Skloot is the author of “The Immortal Life of Henrietta Lacks,” a poor black tobacco farmer whose cells, known as HeLa, were taken without her knowledge and became one of the most important tools in medicine. The HeLa cell line, continuously grown in culture ever since, has been used extensively in research, such as in developing the polio vaccine and cloning.
The author of the New York Times bestseller will give the keynote address at 6 p.m. Thursday, Nov. 13 in Pierson Auditorium, Atterbury Student Success Center, 5000 Holmes St.
“It is a privilege to have Rebecca Skloot as our speaker for the Social Justice Book Lecture,” said Susan B. Wilson, vice chancellor of Division of Diversity & Inclusion. “It will be fascinating to hear about how Rebecca brought the story of Henrietta Lacks to life. This provocative book raises important questions about race, medical ethics and research in poor communities.”
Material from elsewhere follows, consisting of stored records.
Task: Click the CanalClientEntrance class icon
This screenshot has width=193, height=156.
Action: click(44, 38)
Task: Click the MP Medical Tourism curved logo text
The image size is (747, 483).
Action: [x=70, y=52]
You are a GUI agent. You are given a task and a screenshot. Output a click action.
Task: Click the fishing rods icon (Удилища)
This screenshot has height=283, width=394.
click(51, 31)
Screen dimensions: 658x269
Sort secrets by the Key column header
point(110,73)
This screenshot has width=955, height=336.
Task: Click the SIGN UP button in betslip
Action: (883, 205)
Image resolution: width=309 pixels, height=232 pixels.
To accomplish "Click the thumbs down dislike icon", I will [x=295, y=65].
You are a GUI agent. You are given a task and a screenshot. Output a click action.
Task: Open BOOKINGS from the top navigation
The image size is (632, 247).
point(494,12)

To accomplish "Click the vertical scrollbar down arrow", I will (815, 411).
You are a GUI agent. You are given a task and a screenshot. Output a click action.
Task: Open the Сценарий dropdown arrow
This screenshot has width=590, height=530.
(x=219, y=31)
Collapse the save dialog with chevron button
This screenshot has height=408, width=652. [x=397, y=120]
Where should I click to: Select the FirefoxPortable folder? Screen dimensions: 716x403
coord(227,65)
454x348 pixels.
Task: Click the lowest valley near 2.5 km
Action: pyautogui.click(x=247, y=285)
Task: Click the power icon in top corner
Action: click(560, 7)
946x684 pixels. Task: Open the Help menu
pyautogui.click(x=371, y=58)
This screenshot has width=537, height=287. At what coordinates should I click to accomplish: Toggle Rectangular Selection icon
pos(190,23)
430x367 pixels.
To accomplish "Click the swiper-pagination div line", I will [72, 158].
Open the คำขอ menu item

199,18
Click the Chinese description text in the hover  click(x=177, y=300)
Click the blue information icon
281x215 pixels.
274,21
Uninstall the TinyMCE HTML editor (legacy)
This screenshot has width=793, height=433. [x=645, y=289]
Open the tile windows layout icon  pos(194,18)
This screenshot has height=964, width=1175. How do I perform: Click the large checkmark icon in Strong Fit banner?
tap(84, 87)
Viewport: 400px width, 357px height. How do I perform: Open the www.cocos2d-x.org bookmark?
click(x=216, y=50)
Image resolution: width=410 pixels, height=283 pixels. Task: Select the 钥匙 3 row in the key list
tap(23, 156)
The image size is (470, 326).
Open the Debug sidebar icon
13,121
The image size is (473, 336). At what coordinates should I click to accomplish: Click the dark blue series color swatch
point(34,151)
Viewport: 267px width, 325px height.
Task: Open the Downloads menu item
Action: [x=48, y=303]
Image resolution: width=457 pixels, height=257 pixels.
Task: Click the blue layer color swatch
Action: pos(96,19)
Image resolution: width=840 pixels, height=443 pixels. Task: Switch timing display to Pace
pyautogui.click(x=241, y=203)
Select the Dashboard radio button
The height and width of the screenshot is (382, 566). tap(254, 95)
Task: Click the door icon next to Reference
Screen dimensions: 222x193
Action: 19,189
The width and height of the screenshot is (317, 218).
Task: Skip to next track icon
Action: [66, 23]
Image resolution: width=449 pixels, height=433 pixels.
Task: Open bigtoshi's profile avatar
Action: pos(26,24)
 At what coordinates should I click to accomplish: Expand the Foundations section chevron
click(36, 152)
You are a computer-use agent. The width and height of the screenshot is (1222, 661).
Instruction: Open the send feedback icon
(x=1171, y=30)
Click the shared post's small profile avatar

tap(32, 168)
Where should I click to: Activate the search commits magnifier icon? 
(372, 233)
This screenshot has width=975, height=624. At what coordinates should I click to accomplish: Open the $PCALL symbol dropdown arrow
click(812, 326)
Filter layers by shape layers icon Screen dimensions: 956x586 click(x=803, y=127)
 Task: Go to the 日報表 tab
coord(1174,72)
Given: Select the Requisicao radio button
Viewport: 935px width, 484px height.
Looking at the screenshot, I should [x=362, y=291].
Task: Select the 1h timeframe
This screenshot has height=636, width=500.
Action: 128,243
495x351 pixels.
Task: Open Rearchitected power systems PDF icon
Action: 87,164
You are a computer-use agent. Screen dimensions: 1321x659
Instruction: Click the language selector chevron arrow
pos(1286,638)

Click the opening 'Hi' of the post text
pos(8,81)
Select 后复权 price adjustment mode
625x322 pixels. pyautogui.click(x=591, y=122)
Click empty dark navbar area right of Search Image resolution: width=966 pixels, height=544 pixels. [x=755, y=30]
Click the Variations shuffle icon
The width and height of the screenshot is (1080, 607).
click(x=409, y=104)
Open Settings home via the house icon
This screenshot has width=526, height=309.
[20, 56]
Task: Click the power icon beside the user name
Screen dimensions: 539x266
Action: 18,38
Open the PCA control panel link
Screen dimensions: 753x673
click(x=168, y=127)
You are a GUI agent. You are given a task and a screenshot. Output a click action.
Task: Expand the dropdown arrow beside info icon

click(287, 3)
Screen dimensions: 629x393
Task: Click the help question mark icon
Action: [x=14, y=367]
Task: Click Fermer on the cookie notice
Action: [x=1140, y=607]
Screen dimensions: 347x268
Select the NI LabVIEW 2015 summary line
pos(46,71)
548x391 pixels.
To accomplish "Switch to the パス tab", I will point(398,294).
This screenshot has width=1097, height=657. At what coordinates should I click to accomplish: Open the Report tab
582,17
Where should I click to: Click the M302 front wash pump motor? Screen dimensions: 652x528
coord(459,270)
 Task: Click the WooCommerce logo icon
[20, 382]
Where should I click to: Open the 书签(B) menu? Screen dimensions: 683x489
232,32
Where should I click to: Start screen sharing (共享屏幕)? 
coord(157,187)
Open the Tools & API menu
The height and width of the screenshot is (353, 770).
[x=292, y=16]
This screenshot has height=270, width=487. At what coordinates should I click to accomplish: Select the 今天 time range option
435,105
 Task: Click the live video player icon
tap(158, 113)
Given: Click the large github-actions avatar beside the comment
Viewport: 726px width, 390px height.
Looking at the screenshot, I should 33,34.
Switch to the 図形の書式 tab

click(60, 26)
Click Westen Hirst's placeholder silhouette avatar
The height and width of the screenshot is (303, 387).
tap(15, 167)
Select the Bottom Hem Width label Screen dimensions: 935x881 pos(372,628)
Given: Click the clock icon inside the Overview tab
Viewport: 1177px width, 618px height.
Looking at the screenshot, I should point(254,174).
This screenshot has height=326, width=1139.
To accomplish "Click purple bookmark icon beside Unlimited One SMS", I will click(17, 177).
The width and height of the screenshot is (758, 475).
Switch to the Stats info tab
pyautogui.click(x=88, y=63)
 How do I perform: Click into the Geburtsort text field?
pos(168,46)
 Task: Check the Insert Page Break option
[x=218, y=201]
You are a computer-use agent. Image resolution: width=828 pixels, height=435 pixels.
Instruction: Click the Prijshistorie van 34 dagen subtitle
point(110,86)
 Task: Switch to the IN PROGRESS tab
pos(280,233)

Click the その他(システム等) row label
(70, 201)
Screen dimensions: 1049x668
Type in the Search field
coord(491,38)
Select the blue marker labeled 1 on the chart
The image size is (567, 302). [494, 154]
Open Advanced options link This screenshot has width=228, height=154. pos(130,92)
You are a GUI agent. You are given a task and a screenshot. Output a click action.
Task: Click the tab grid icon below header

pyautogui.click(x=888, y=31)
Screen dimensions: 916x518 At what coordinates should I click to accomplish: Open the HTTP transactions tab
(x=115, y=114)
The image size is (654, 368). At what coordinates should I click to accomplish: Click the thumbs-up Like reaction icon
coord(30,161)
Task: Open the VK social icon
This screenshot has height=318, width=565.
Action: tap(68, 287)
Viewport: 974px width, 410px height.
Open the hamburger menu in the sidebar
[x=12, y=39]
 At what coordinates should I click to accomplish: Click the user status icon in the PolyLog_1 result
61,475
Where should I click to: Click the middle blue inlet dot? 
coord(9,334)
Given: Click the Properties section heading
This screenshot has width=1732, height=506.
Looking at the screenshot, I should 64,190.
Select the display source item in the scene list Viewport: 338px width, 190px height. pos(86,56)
Lacks, known to scientists as HeLa, developed an aggressive cancer and went to Johns Hopkins Hospital for treatment. Her cells were taken without her knowledge in 1951 and became one of the most important tools used in gene mapping, in-vitro fertilization and other research areas. Lacks died at age 31.
Today, HeLa is the most widely used cell line in labs worldwide, bought and sold by the billions, and her family can’t afford health insurance.
Shortly after learning about Lacks and HeLa cells in a biology class, Skloot was driving her father back and forth to the hospital for experimental treatment. She said that at age 16 and as a result of her father’s treatments, she became curious about the HeLa.
Skloot spent a decade chronicling the story, including getting to know Lacks’ family and win the trust of her daughter, Deborah. The family did not know about Lacks’ “immortality” or the profits her cells generated for more than 20 years after her death.
She wove together the story of Lacks, HeLa and the devastation the research process had on Lacks’ family.
Skloot’s award winning science writing has appeared in numerous publications, including The New York Times Magazine; O, The Oprah Magazine; and Discover. She specializes in narrative science writing and has explored a wide range of topics, including goldfish surgery, tissue ownership rights, race and medicine, food politics, and packs of wild dogs in Manhattan. She has worked as a correspondent for WNYC’s Radiolab and PBS’s Nova ScienceNOW. She and her father, Floyd Skloot, co-edited “The Best American Science Writing 2011.”
The Social Justice Book Lecture, sponsored by the Division of Diversity & Inclusion, is free and open to the public. It will be held at the UMKC Atterbury Student Success Center, Pierson Auditorium, 5100 Rockhill Rd. Free parking is available in the Cherry Street Parking Garage, 50th & Cherry Streets, on levels five and six only.